Sarah: I have heard about this. Tell me all the things.
Amanda: I haven’t played any of the previous Assassin’s Creed games because you can’t play as a woman, and that is a huge selling point for me, and it’s not a big deal, but also, like, there are other games that I can play and choose to spend my money on.
Sarah: Oh, I, I totally understand that. I love playing Dragon Age: Inquisition as a woman.
Amanda: Yeah.
Sarah: Like, all of the characters I’ve created have been women.
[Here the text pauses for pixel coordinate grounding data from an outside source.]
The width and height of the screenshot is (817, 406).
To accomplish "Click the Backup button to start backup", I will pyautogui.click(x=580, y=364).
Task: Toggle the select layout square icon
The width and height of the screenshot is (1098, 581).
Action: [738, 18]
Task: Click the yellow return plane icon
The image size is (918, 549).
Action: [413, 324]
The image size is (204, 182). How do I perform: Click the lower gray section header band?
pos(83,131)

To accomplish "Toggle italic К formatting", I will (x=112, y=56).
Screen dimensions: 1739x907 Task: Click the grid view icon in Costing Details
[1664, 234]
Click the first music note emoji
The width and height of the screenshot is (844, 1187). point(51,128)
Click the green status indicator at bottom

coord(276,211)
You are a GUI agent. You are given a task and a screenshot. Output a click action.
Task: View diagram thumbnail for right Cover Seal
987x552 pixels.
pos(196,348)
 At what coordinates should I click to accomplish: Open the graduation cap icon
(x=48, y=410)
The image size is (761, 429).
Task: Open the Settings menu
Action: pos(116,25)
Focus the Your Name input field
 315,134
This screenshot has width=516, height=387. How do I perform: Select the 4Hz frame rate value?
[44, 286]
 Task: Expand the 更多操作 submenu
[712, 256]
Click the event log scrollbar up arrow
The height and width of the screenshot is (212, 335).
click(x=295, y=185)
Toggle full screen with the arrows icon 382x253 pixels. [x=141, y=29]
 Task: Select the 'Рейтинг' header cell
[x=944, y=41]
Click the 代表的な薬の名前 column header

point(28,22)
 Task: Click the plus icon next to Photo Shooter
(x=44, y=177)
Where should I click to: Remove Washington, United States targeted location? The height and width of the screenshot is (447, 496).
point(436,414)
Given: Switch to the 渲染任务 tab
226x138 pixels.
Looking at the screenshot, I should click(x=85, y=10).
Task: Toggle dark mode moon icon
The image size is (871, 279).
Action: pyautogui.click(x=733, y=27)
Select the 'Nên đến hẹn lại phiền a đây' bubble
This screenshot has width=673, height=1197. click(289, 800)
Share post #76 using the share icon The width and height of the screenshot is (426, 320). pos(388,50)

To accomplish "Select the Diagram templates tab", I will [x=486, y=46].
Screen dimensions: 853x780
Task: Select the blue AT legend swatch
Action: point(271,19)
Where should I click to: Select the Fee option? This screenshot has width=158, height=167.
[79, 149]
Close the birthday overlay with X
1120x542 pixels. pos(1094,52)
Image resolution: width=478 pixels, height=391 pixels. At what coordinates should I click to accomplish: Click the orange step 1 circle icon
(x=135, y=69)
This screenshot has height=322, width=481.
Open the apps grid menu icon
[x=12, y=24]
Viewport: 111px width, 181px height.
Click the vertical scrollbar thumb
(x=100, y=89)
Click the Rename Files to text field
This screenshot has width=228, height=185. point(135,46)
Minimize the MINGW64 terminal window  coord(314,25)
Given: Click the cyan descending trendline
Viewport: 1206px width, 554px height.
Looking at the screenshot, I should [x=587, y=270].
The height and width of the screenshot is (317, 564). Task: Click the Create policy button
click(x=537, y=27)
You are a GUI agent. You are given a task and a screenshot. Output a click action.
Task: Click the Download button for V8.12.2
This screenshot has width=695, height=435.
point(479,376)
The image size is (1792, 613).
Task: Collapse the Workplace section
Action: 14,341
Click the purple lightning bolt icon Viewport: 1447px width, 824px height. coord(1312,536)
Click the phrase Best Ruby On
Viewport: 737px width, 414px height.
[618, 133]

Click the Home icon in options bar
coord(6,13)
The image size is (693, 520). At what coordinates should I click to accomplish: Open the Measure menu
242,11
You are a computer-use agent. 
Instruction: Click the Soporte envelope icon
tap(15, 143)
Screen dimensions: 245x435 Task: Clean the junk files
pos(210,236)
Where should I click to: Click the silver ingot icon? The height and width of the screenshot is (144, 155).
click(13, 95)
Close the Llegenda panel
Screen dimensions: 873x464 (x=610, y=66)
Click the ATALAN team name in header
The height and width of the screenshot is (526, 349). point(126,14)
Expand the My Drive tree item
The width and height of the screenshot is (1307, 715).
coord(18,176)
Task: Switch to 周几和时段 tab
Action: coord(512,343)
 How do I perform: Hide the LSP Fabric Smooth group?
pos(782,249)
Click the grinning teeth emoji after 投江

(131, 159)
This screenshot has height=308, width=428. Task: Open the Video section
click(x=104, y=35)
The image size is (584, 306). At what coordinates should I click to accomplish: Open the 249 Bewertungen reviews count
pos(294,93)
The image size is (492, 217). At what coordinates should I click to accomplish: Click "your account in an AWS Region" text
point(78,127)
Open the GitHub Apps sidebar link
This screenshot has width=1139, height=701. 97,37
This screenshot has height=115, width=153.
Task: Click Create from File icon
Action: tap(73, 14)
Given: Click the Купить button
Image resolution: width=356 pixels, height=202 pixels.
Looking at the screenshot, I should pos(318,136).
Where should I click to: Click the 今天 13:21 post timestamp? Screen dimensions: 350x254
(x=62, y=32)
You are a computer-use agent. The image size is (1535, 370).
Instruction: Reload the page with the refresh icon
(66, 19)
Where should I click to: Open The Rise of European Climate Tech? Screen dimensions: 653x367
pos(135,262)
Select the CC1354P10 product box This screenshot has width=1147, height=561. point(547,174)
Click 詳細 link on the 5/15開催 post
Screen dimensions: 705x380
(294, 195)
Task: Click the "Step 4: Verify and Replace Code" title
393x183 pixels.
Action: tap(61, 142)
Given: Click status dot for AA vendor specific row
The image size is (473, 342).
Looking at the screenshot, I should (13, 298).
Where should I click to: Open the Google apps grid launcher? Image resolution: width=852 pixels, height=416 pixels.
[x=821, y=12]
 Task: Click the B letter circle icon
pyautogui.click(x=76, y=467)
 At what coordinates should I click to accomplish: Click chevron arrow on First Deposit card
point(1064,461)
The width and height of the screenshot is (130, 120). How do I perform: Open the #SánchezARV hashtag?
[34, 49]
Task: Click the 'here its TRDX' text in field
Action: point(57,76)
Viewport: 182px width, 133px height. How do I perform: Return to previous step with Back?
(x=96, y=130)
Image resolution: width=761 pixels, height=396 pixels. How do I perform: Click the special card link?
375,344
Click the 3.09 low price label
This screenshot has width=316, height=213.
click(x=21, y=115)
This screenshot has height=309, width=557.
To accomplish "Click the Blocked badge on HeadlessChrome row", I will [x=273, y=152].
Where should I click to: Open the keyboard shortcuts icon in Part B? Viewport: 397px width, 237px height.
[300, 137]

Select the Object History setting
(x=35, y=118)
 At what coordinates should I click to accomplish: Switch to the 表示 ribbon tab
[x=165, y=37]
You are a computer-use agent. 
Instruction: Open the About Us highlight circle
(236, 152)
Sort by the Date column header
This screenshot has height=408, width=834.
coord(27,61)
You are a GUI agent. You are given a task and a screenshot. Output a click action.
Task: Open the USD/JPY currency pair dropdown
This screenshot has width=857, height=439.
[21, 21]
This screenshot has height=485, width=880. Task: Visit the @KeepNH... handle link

Amanda: So this is not quite that depth as, Assassin’s Creed compared to Dragon Age. You pick playing as a man or a woman. There’s no customization. Like, they’re, they are characters, essentially –
Sarah: Right.
Amanda: – pre-made characters. And there is some romance to it, but it’s not pivotal to any storyline. You just kind of like flirt and bang it out around Greece, and – [laughs] – like, that’s it. But what I’ve been loving is, if you pick the woman – her name’s Kassandra – she is just a gorgeous, buff powerhouse. She’s got these amazing arm muscles, and there’s just something so sat- – you’re, like, a mercenary – and there’s something so satisfying about, like, creeping up behind a dude and just, like, stabbing him right in the taint and then, like –
Sarah: [Laughs]
Amanda: – murdering him. It is so satisfying. And then you just go around Greece murdering power-hungry dudes.
Sarah: This sounds amazing!
Amanda: [Laughs] And –
Sarah: I want to do this all day! Oh my God, my productivity is so shot now!
Amanda: And there’re so many strong women in this game, like warrior women. Like your mom is the daughter of the great Spartan Leonidas, and she gives you this cool spear.
Sarah: It’s dangerous to go along; your mom gives you – excuse me – it’s dangerous to go alone; your mom gives you a spear?!
Amanda: Yeah.
Sarah: [Laughs] I love this world!
Amanda: And there’s lots of, like, moral dilemmas like, hey, my dad threw me off a cliff, and he thought I was dead, and I reunite with him. Do I kill him for throwing me off said cliff, or do I let him live? Or, like, my brother has turned into a power-hungry demigod. Do I kill him or try to reconnect with him? Like – [laughs]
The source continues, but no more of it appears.